参谋长也冷笑一声:“欲盖弥彰,这是欺骗,假如韩国人袭击我们,就不会穿着他们的军服,而应该是人民军的军服了,反之亦然。因此这只会是北韩棒子,别忘了,我们对阵的是人民军那帮混蛋。”
那参谋一招手,来了一个护士,给了这垂死的伤员打了一针强心剂,那伤员睁开了眼睛,一张嘴就是:“FUCKYOU!”,旁边站着的美国人都笑了,就像中国人的国骂:“操你妈的你!”中国人好像连“缴枪不杀”之类的美国话都说不清,说不标准,哪有说的这么地道的。

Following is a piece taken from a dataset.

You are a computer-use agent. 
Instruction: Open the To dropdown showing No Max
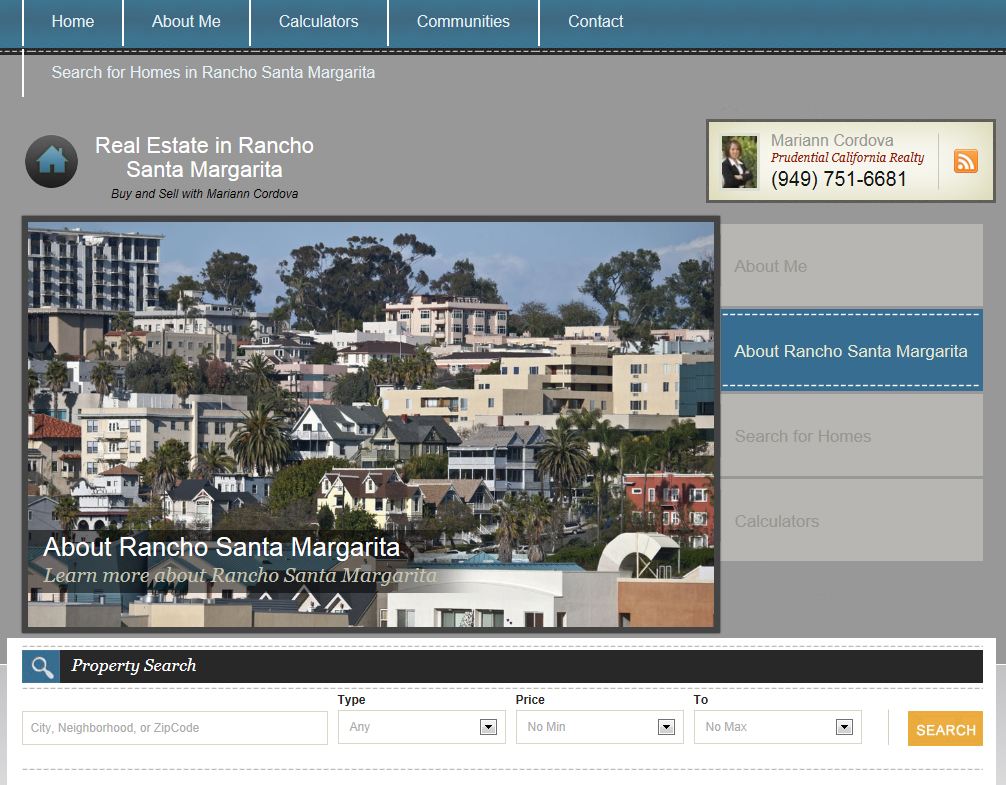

没想到这一针强心剂却让战俘忽然精神一振,一把抓住了护士的针管,护士也没想到奄奄一息的伤员猛然间像恶魔一样睁开了眼睛,还爆发出难以想象的力量。他吓得一屁股坐在地上,还紧握着针管不放,玻璃针管“啪——”地一下折断了,美国的男兵护士发出女人一般的尖叫声。

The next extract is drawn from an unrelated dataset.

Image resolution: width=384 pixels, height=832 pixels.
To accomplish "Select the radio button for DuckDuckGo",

可是那伤员不是想着要刺杀他,而是毅然将针管对着自己的颈动脉挥了下去,“嗤——”地一下,鲜血像喷泉一样喷涌出来。伤员的胸前立刻变成了血红的,整个脖子都被染红。就是神仙都救不回来了,大脑停止供血,立刻会引起脑死亡。周围的美军都呆若木鸡,眼瞅着这伤员割脉自杀,目睹着他像山一样倒下。
“英雄!好汉!”美军团长不住地点头,大声称赞道。他转脸对部下说道:“不要让他们曝尸荒野,都就地掩埋了吧。我的士兵败在他们的手下,并不丢脸。第一营第一连退下,第二连上去探路。沿路要十分注意,小心异常情况。发现不对,可以立即开枪。”之所以不动用轰炸机开路,是在大雾的天气里,飞机根本看不清目标,无法准确投弹。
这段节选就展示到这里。